Like Israeli settlers, white mass shooters are a manifestation of their society

By Nada Elia
Palestinian rap group DAM’s popular song, “Meen Irhabi?” (Who’s a Terrorist?”) questions the very definition of that term, as it highlights the political bias behind its use: Palestinians are defending their stolen land, yet get labelled “terrorists” by Israelis who act as “witness, lawyer and judge” over them. Videos of the song either show the group performing live, or are montages of scenes of Israeli violence against Palestinians—not the other way around—as the trio repeats the questioning of the term, which is of course generally applied to Palestinians, not the Israeli soldiers, nor the violent armed settlers depicted in the videos.

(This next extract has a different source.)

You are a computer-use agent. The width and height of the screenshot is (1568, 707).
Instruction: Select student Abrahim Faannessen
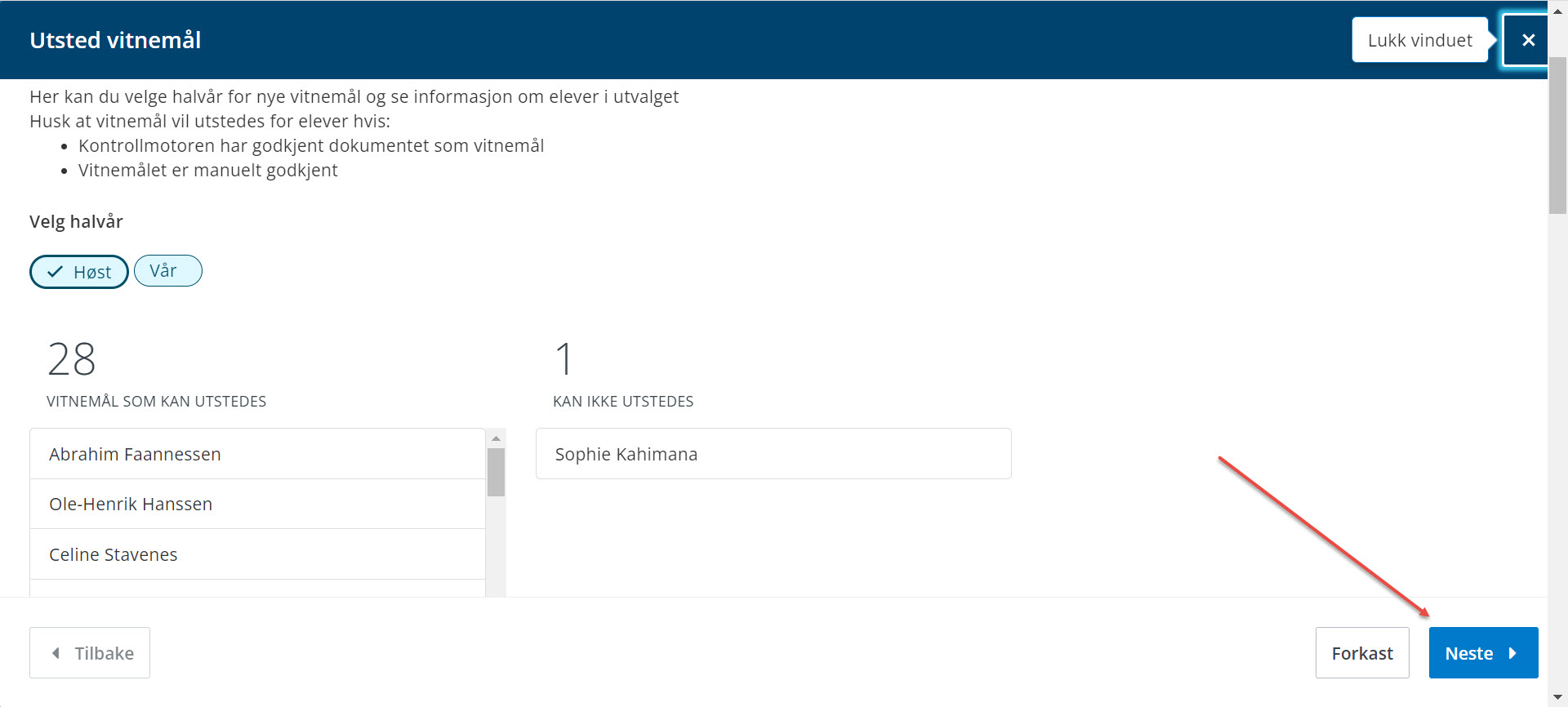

“Meen Irhabi” kept coming to my mind over the past couple of weeks—since the mass shooting at the Gilroy Garlic Festival in California, followed by the shooting at Walmart in El Paso, Texas and, less than twenty-four hours later, another massacre in Dayton, Ohio. Yes, we are living in a state of terror, as no place seems safe from the crosshairs of armed white supremacists. But then again when, in its entire history, has this country been safe for people of color? Every American generation has had its Sandra Bland, its Eric Garner, its Standing Rock, ND and Ferguson, MI. From Mankato to Wounded Knee, most massacres have been committed by the government, not “lone wolves” with mental challenges. It is the nature of settler-colonial societies to be violent. Similarly, every Palestinian generation since al Nakba has had its Deir Yassin, its Jenin, its Ibrahimi Mosque massacre, where the boundaries between an individual “mass murderer” and the government soldiers are totally blurred.
And of course, as happens after every mass shooting, social media is abuzz with memes and graphs explaining that this is terrorism, even though it is not being called so by the mainstream, since the killers in these cases are white. Even Presidential candidate Elizabeth Warren has equated white supremacy with domestic terrorism, saying the racist ideology is a threat “in the same way that foreign terrorism threatens our people.”
One needs to be cautious of the calls for designating white nationalist mass killers as “terrorists too,” because putting white supremacists in the same category as “terrorists,” that selective construct hitherto reserved for people of color, does not address the racism that allows the mainstream to turn a blind eye to its own violence,.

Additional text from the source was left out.